§ READING TEXT:
##########

Basically, it was becoming impractical for me to keep running the server out of my house. I’m planning a vacation to the UK in a month, so for the duration of the trip this whole site was going to be shut down. That meant my friends sites, and my email. Of course, as history has now demonstrated I didn’t want to do this. Plus the fact that I get free Internet access through work, and the DSL is just an additional unnecessary expense at this time.

So, I made a deal with a company in town to host a server for me. Nothing stunningly powerful; a rather nice little HP Proliant DL360 G2. Old now, but a dual 1.4Ghz PIII (similar power to the server nodecaf.net used to be on), 1.2Gb of RAM and a pair of 36Gb SCSI drives in a RAID 1 config. Nothing spectacular, but a nice little piece of hardware.

##########

§ STATED TASK 1: Retype the part of the listing that runs from the line with "The width and height of the screenshot is (534, 400)." through the end of the listing, leaving out the pictures.

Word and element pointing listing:
##########

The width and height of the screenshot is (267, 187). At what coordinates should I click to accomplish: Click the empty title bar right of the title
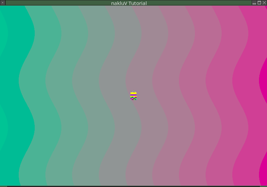pos(200,3)
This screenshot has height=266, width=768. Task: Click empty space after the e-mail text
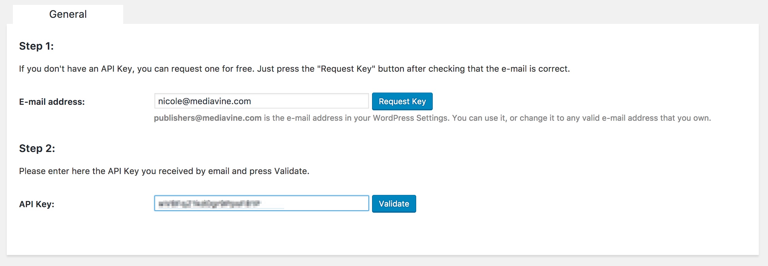click(310, 101)
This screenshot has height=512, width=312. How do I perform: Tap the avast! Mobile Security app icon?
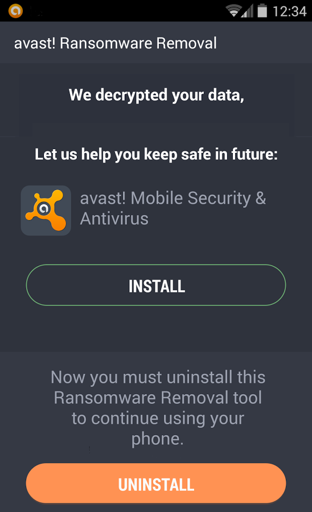pyautogui.click(x=46, y=210)
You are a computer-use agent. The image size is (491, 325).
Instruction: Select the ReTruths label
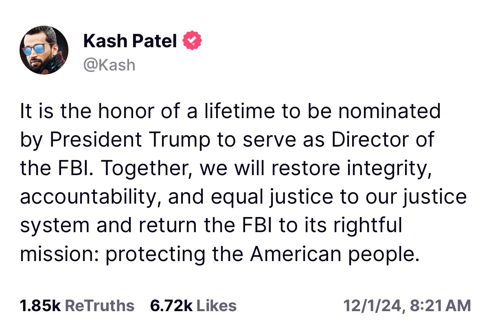(x=100, y=305)
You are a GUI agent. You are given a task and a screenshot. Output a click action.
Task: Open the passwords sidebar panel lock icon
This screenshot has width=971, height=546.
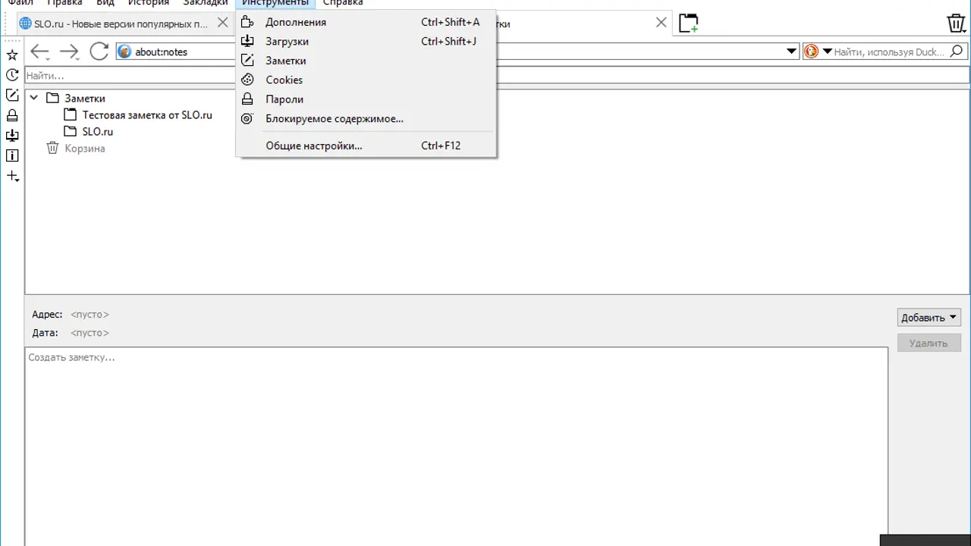[12, 115]
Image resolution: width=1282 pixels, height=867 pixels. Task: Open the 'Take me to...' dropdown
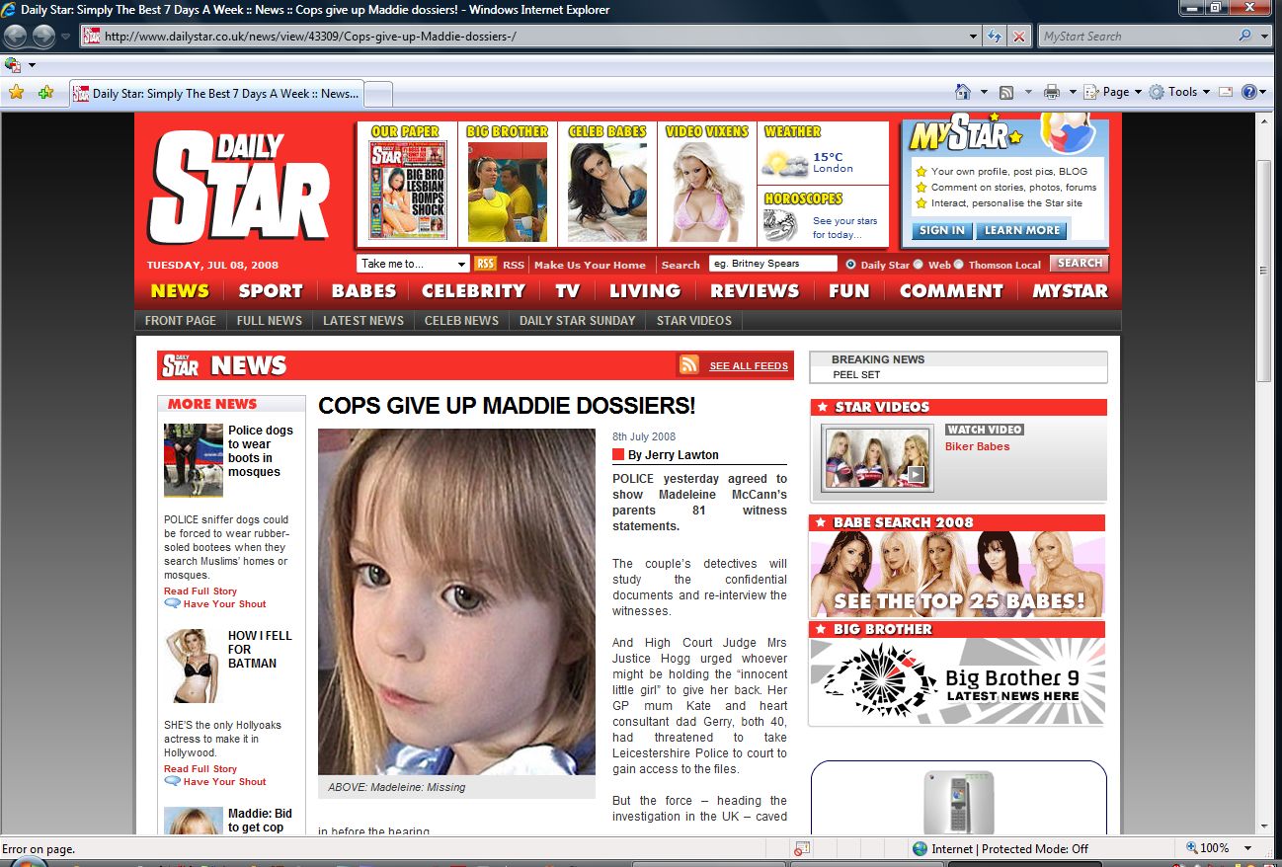coord(413,264)
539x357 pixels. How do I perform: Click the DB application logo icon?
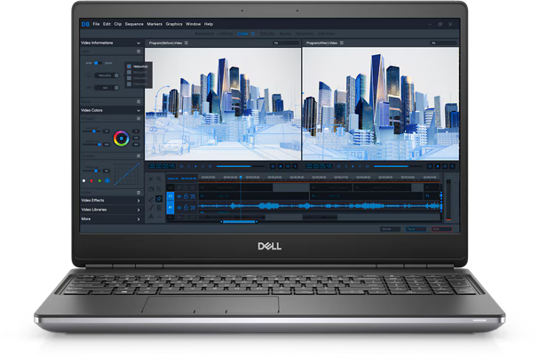click(85, 23)
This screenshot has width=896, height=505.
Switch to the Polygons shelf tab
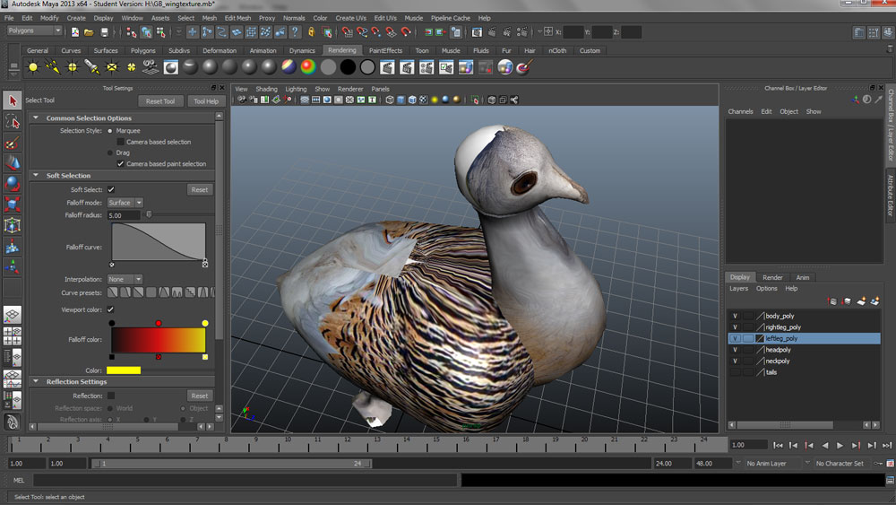pos(142,51)
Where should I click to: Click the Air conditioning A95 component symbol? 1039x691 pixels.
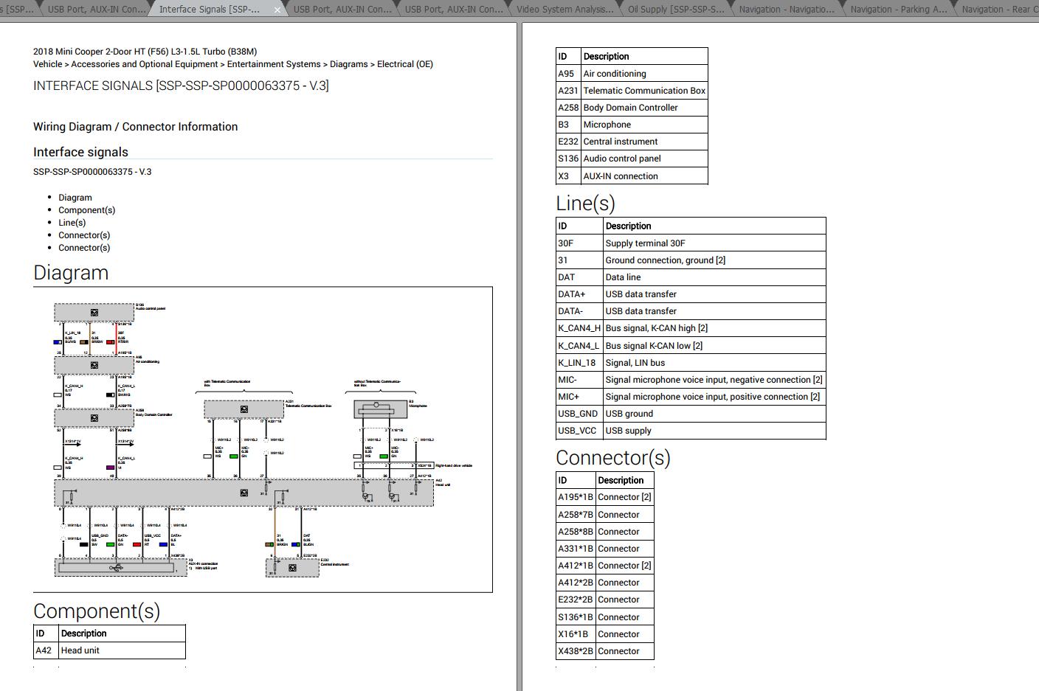(94, 365)
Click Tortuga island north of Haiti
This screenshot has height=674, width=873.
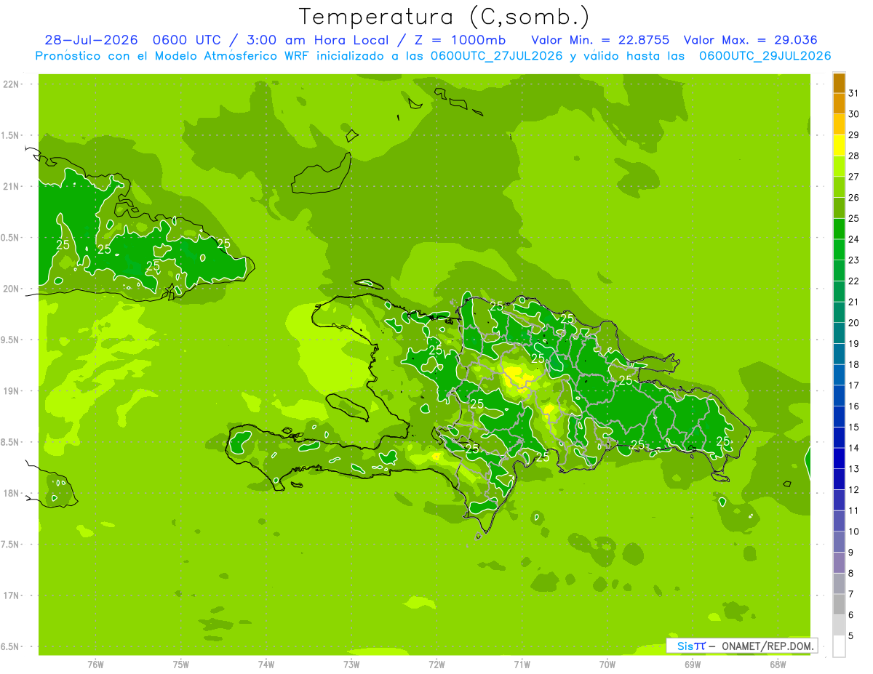click(368, 284)
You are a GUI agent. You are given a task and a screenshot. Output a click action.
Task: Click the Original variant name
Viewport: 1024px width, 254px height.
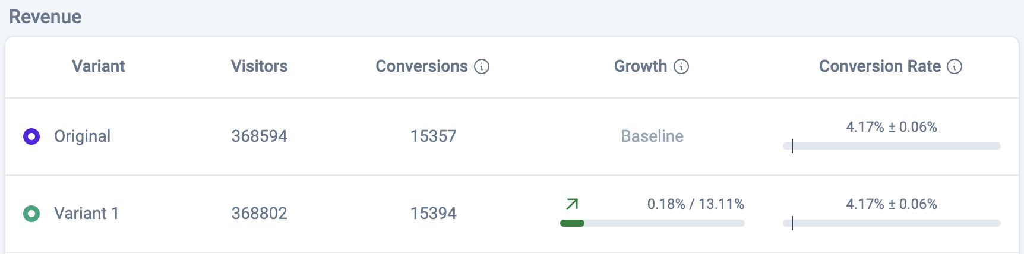[82, 136]
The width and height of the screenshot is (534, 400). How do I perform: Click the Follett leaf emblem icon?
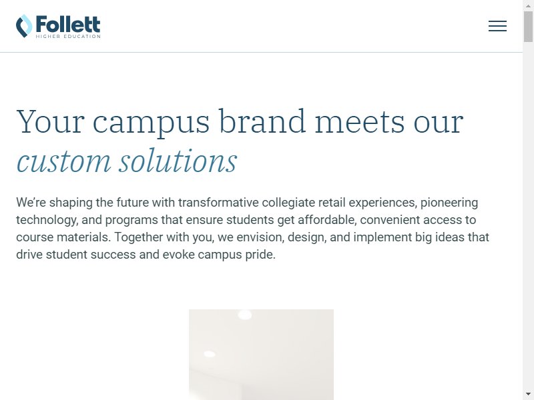(24, 26)
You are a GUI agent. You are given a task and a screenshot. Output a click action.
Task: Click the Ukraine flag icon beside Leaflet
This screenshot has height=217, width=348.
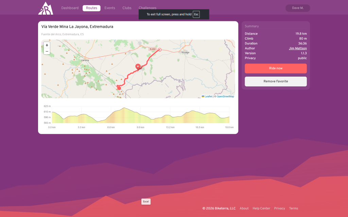click(203, 97)
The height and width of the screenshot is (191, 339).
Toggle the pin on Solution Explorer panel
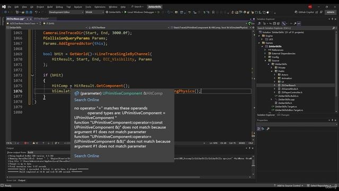(x=333, y=19)
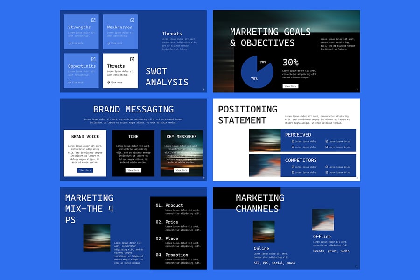
Task: Open external-link icon on white Threats card
Action: click(x=132, y=59)
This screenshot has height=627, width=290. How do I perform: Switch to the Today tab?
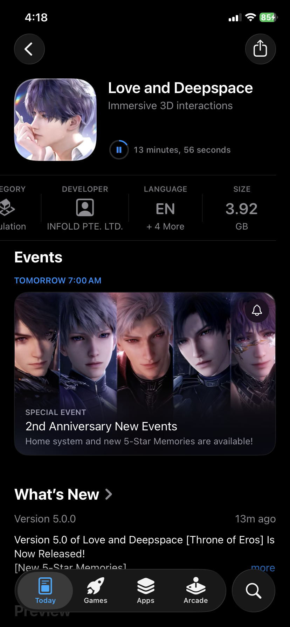click(x=46, y=591)
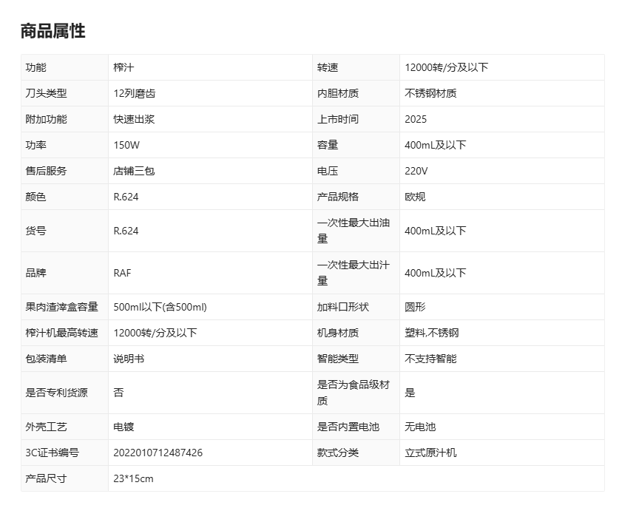The width and height of the screenshot is (619, 508).
Task: Click the 附加功能 value 快速出浆
Action: (134, 119)
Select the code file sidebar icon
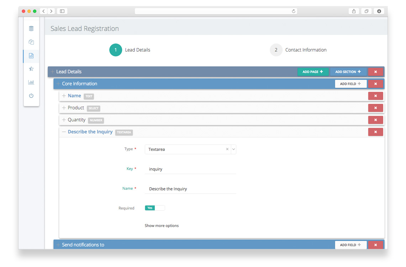This screenshot has height=267, width=406. click(x=31, y=56)
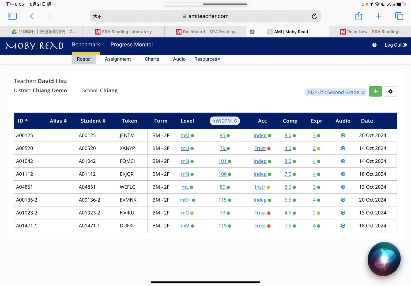Viewport: 411px width, 286px height.
Task: Open Safari tab overview icon
Action: (x=399, y=16)
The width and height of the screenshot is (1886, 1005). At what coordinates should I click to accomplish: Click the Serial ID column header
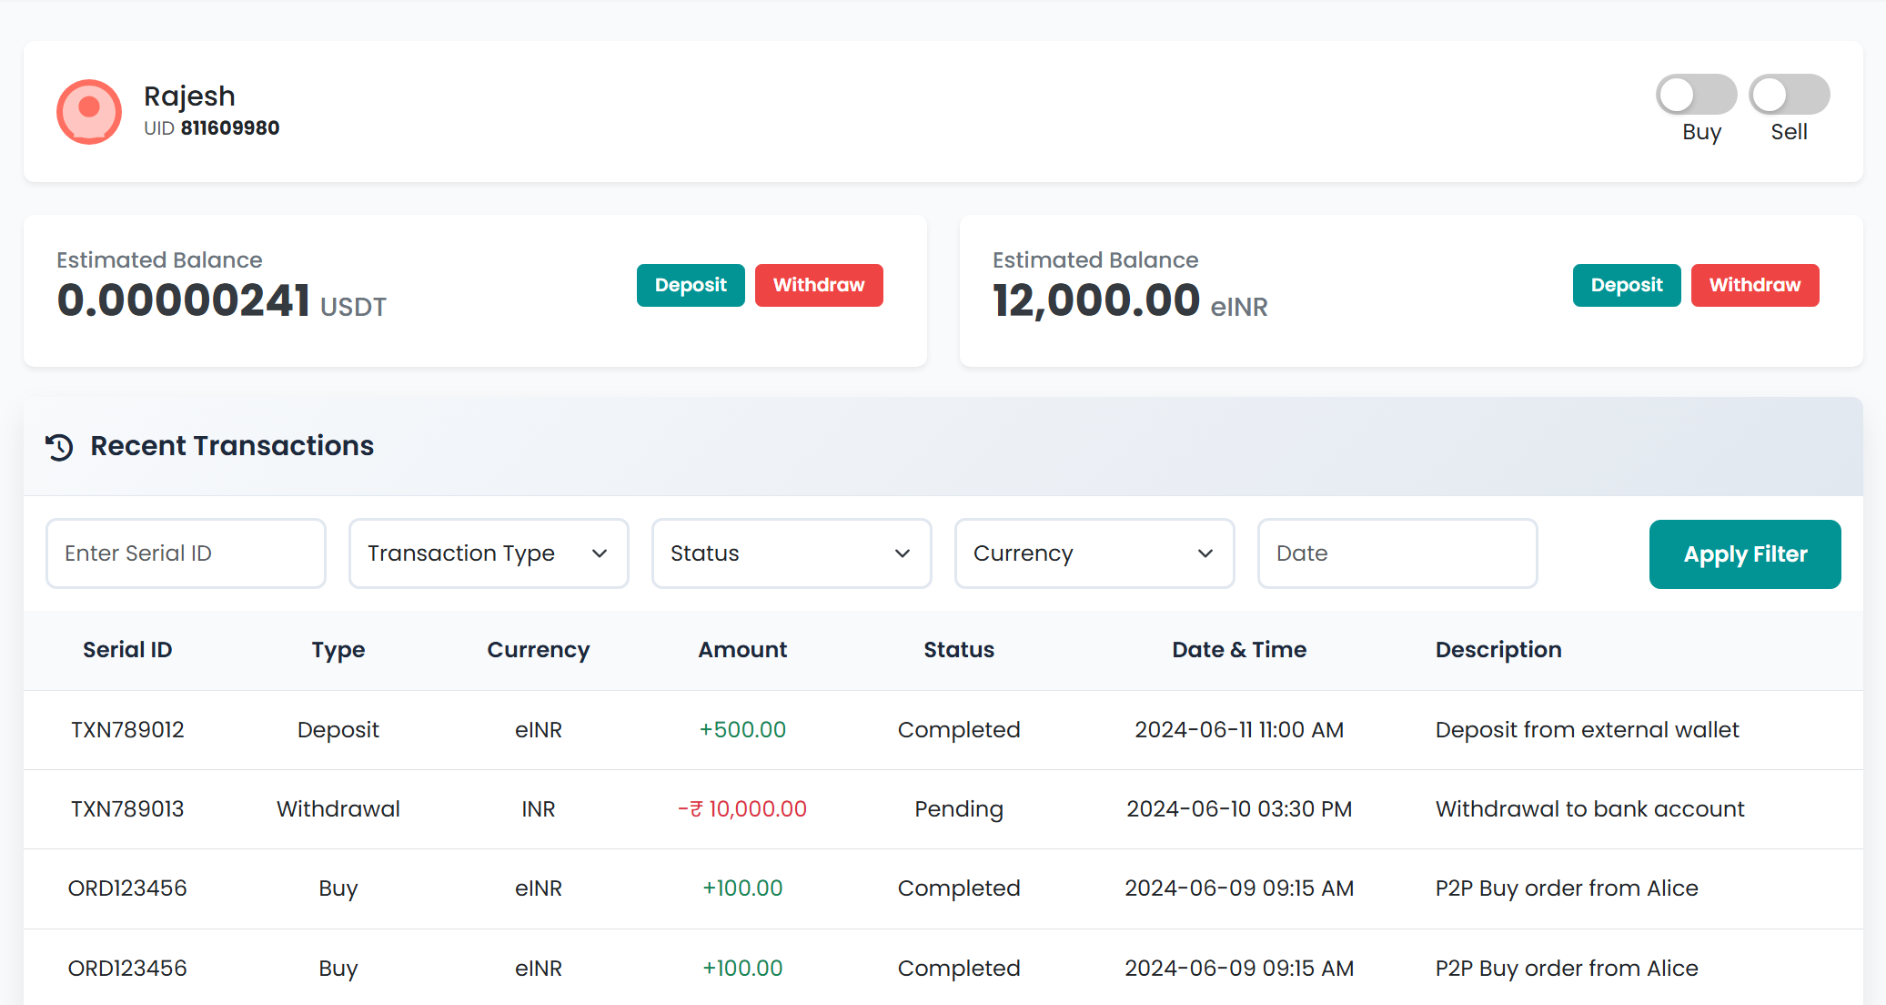[x=127, y=650]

##########

§ STATED TASK 2: Echo the post about moving the server word for word, from "Basically, it was" to "piece of hardware.".

§ RESPONSE 1:
The width and height of the screenshot is (534, 400). How do I perform: Click the Follett leaf emblem icon?
(24, 26)
You are a GUI agent. You are given a task and a screenshot. Output a click action.
Task: Click the Ukraine flag icon beside Leaflet
This screenshot has height=217, width=348.
click(203, 97)
The height and width of the screenshot is (191, 339).
Toggle the pin on Solution Explorer panel
(x=333, y=19)
Task: Open external-link icon on white Threats card
Action: click(x=132, y=59)
This screenshot has height=627, width=290. How do I perform: Switch to the Today tab?
click(x=46, y=591)
The width and height of the screenshot is (619, 508).
Task: Click the 附加功能 value 快速出浆
Action: (134, 119)
Select the code file sidebar icon
This screenshot has height=267, width=406. click(x=31, y=56)
Viewport: 411px width, 286px height.
Task: Open Safari tab overview icon
Action: (x=399, y=16)
The width and height of the screenshot is (1886, 1005). At what coordinates should I click to accomplish: Click the Serial ID column header
[x=127, y=650]

§ RESPONSE 2:
Basically, it was becoming impractical for me to keep running the server out of my house. I’m planning a vacation to the UK in a month, so for the duration of the trip this whole site was going to be shut down. That meant my friends sites, and my email. Of course, as history has now demonstrated I didn’t want to do this. Plus the fact that I get free Internet access through work, and the DSL is just an additional unnecessary expense at this time.

So, I made a deal with a company in town to host a server for me. Nothing stunningly powerful; a rather nice little HP Proliant DL360 G2. Old now, but a dual 1.4Ghz PIII (similar power to the server nodecaf.net used to be on), 1.2Gb of RAM and a pair of 36Gb SCSI drives in a RAID 1 config. Nothing spectacular, but a nice little piece of hardware.